[[ Task data open ]]
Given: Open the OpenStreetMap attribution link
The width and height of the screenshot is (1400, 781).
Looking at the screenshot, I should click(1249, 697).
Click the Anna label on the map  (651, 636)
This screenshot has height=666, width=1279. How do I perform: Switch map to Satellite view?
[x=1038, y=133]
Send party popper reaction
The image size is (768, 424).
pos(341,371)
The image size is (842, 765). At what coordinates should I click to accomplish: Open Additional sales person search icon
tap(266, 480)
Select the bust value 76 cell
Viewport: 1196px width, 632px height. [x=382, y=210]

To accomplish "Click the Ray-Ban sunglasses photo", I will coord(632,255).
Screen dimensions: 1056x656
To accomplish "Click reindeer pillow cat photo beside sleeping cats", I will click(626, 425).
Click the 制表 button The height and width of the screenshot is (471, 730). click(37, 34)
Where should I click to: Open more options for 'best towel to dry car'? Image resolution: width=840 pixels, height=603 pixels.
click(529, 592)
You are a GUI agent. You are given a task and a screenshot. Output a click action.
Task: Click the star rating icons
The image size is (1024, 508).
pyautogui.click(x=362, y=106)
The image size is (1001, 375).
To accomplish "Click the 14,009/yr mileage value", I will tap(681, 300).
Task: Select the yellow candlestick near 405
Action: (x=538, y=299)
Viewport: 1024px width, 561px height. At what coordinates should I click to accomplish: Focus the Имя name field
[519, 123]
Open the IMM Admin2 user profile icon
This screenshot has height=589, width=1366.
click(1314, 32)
[[ Task data closed ]]
Copy exactly the opening line of the material, the line bearing "Click the Anna", and every line between them. Include nothing else.

:: Answer to the problem ::
Given: Open the OpenStreetMap attribution link
The width and height of the screenshot is (1400, 781).
Looking at the screenshot, I should click(1249, 697).
Click the Anna label on the map  (651, 636)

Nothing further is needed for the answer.